» Short task
Extract each line of the records below that contains the string "button".

* Begin Material to process *

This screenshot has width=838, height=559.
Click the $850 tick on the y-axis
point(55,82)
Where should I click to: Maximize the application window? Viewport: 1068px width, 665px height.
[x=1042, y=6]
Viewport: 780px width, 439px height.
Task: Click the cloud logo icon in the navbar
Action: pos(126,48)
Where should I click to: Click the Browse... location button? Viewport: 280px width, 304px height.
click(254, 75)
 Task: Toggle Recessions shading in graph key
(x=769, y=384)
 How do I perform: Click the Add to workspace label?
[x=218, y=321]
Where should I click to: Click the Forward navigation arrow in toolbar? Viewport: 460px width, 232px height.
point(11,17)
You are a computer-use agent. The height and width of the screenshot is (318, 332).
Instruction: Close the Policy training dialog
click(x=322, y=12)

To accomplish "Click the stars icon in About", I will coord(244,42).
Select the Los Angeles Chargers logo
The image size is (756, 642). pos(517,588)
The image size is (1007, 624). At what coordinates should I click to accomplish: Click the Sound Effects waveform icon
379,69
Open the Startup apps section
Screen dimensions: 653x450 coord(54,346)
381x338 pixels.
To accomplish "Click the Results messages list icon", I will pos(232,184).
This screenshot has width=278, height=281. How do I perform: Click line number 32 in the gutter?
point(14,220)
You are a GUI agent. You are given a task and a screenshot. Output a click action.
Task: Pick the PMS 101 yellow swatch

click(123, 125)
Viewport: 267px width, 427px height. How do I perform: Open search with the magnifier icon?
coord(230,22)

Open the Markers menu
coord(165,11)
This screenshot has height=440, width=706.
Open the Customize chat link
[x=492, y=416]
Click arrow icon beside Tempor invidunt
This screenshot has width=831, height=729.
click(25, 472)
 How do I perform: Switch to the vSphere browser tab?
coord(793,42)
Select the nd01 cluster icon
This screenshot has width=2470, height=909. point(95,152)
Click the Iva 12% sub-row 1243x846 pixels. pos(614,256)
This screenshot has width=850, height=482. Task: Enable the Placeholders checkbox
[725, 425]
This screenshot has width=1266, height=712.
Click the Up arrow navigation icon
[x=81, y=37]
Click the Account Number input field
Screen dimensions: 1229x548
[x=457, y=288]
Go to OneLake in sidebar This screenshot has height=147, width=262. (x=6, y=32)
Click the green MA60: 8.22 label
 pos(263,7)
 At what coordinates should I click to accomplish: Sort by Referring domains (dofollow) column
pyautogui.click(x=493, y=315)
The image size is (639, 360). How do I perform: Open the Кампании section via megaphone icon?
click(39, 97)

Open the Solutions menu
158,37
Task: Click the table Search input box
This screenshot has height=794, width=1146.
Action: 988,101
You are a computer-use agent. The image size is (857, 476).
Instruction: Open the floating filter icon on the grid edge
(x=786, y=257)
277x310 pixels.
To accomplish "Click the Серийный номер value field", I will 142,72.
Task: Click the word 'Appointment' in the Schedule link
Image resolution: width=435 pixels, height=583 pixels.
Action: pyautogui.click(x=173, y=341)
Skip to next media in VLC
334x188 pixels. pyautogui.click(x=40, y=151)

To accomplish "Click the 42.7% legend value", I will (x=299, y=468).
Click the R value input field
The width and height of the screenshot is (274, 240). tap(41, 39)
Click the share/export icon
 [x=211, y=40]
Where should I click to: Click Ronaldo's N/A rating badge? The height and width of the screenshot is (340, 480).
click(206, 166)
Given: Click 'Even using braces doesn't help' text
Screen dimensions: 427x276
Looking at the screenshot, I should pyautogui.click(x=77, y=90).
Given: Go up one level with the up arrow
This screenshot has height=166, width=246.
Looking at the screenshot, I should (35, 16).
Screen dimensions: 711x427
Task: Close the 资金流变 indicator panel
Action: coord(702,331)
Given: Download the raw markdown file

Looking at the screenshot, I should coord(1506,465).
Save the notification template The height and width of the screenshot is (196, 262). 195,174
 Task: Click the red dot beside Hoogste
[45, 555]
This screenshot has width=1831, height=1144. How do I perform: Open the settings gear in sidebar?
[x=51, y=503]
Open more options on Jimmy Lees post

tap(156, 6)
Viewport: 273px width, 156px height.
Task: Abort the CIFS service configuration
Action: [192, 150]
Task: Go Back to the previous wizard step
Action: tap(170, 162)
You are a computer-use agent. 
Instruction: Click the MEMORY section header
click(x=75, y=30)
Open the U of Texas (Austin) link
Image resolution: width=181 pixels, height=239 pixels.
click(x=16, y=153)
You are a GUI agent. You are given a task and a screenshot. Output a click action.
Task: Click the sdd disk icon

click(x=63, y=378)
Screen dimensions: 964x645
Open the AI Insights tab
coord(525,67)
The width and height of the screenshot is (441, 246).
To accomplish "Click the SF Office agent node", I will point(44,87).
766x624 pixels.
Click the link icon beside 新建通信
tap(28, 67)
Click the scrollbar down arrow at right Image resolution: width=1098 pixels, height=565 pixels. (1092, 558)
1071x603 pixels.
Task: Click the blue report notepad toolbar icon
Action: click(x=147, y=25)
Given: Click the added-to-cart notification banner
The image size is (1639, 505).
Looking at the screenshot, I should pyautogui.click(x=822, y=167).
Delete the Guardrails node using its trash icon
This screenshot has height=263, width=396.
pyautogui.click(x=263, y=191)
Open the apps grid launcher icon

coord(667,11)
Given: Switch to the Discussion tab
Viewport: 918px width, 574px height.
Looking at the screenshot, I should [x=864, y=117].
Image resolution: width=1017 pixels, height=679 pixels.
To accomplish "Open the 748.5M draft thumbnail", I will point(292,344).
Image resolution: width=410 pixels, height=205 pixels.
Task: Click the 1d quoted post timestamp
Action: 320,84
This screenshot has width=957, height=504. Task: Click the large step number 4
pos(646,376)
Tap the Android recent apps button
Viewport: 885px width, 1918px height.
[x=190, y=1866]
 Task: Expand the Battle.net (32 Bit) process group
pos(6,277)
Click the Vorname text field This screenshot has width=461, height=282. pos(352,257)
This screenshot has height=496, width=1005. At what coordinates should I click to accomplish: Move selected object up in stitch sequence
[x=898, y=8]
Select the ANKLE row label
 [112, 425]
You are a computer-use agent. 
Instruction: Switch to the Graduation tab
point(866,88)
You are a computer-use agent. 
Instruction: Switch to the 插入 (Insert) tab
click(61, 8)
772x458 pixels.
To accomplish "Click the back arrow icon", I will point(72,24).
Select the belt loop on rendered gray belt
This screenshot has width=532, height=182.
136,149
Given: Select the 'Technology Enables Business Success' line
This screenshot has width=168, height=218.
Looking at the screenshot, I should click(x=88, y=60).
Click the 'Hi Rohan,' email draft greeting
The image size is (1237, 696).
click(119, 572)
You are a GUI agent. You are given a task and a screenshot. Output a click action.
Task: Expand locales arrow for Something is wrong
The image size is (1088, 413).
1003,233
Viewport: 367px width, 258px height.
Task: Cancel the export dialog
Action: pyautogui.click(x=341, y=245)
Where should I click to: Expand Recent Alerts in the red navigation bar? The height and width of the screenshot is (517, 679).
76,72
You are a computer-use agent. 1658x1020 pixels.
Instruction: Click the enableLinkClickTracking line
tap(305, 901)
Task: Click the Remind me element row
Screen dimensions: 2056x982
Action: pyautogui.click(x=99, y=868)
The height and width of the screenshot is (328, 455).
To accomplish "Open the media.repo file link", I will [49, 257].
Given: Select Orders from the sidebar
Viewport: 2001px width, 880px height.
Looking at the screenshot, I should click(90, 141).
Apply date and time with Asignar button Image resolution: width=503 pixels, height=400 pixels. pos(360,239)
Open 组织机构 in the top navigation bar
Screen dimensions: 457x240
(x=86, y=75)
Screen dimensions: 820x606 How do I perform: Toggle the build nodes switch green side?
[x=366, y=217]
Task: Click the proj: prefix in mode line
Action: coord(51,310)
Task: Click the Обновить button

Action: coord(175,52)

* End Material to process *

» Result for this exercise
Where should I click to: Click the Browse... location button? Viewport: 280px width, 304px height.
Tap the Android recent apps button
Apply date and time with Asignar button Image resolution: width=503 pixels, height=400 pixels. pos(360,239)
Task: Click the Обновить button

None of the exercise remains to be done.